— DATA FOR THE TASK —
*** Begin section ***

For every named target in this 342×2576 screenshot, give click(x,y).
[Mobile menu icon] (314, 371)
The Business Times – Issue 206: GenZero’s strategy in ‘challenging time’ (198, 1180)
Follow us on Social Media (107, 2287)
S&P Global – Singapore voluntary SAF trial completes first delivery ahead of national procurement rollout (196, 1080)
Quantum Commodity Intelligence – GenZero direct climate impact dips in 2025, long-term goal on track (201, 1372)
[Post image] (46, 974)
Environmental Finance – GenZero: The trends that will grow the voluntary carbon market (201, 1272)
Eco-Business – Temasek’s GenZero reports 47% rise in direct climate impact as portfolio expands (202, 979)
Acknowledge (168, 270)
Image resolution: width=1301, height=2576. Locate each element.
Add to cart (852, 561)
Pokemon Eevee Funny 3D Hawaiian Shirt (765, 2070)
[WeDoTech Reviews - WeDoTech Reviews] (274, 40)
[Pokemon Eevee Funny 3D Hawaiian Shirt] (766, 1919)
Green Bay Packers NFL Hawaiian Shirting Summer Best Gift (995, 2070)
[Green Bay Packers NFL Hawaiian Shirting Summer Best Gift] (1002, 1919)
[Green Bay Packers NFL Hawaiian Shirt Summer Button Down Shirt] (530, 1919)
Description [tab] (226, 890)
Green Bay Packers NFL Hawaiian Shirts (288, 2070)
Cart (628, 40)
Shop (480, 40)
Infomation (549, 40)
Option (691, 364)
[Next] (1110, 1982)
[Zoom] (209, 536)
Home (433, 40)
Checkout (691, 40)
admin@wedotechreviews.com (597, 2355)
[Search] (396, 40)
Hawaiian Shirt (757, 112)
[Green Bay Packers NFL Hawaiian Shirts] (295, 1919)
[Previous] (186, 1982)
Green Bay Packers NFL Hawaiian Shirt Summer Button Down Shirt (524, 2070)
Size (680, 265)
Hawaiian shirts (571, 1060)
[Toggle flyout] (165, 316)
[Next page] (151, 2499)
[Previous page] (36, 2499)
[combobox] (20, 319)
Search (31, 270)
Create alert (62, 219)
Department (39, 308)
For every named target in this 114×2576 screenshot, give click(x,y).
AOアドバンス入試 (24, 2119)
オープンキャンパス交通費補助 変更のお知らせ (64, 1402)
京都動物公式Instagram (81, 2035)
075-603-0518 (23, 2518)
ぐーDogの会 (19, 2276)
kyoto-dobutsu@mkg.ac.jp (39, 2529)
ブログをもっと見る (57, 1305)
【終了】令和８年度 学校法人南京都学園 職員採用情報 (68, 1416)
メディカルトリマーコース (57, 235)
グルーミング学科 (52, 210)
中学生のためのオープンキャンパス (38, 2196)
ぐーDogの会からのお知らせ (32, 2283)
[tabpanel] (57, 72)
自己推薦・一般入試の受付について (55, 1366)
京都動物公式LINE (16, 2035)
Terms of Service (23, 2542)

*** End section ***

— PROBLEM STATEMENT —
Please copy each line of the records above in which the word "named" can be found.

— ANSWER FOR THE TASK —
For every named target in this 342×2576 screenshot, give click(x,y).
For every named target in this 114×2576 screenshot, give click(x,y).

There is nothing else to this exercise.